Reputation: 1645
What is the best way with large log tar.gz files , some are 20 gig , to open and search for a keyword, copy found files to a directory , then delete the file so it doesn't consume disk space. I have some code below, it was working but then it stopped extracting files suddenly for some reason. If i remove the -O option from tar it extracts files again.
mkdir -p found;
tar tf "$1" | while read -r FILE
do
if tar xf "$1" "$FILE" -O | grep -l "$2" ;then
echo "found pattern in : $FILE";
cp $FILE found/$(basename $FILE);
rm -f $FILE;
fi
done
$1 is the tar.gz file , $2 is the keyword
UPDATE
Im doing the below which works, but a small file i have has 2million plus compressed files, so will take hours to look at all the files.Is there a python solution or similar that can do it faster.
#!/bin/sh
# tarmatch.sh
if grep -l "$1" ; then
echo "Found keyword in ${TAR_FILENAME}";
tar -zxvf "$2" "${TAR_FILENAME}"
else
echo "Not found in ${TAR_FILENAME}";
fi
true
tar -zxf 20130619.tar.gz --to-command "./tarmatch.sh '@gmail' 20130619.tar.gz "
UPDATE 2
Im using python now and seems to of increased in speed, was doing about 4000 records a second while the bash version was doing about 5.Im not that strong in python so probably this code could be optimized, please let me know if this could be optimized.
import tarfile
import time
import os
import ntpath, sys
if len(sys.argv) < 3 :
print "Please provide the tar.gz file and keyword to search on"
print "USAGE: tarfind.py example.tar.gz keyword"
sys.exit()
t = tarfile.open(sys.argv[1], 'r:gz')
cnt = 0;
foundCnt = 0;
now = time.time()
directory = 'found/'
if not os.path.exists(directory):
os.makedirs(directory)
for tar_info in t:
cnt+=1;
if (tar_info.isdir()): continue
if(cnt%1000 == 0): print "Processed " + str(cnt) + " files"
f=t.extractfile(tar_info)
if sys.argv[2] in f.read():
foundCnt +=1
newFile = open(directory + ntpath.basename(tar_info.name), 'w');
f.seek(0,0)
newFile.write( f.read() )
newFile.close()
print "found in file " + tar_info.name
future = time.time()
timeTaken = future-now
print "Found " + str(foundCnt) + " records"
print "Time taken " + str( int( timeTaken/60) ) + " mins " + str(int(timeTaken%60)) + " seconds"
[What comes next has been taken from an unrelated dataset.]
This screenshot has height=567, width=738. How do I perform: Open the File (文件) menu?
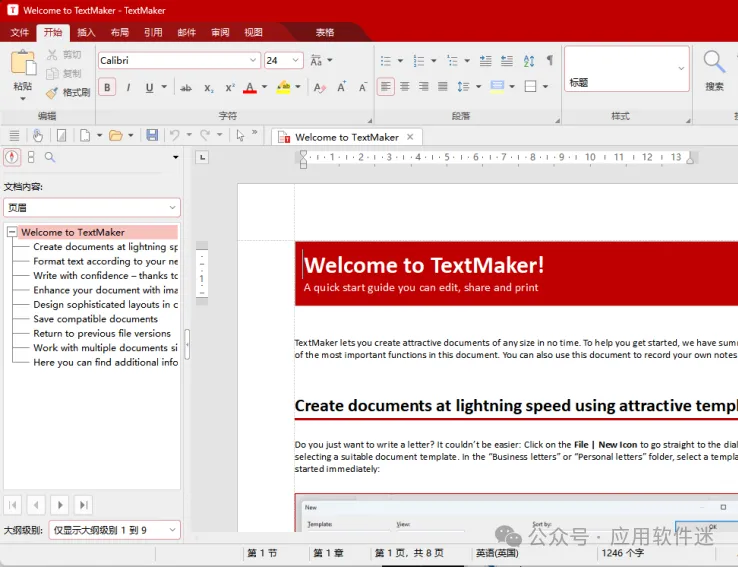(20, 33)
print str( int(cnt / timeTaken)) + " records per second"
t.close()
Upvotes: 1
Views: 2648
Reputation: 5063
If you are trying to search for a keyword in the files and extract only those, and since your file sizes are huge, it might take time if the keyword is somewhere at the middle.
The best advice I can give is probably use a powerful combination of a Inverted index lookup tool such as Solr(based on Lucene Indes) and Apache Tika - a content analysis toolkit.
Using these tools you can index the tar.gz files and when you search for a keyword, relevant documents containig the keyword will be returned.
Upvotes: 1
Reputation: 158100
If the file is really 20GB it will take very long to grep in any case. The only advice I can give is to use zgrep
. This will save you from having to explicitly uncompress the archive.
zgrep PATTERN your.tgz
Upvotes: 1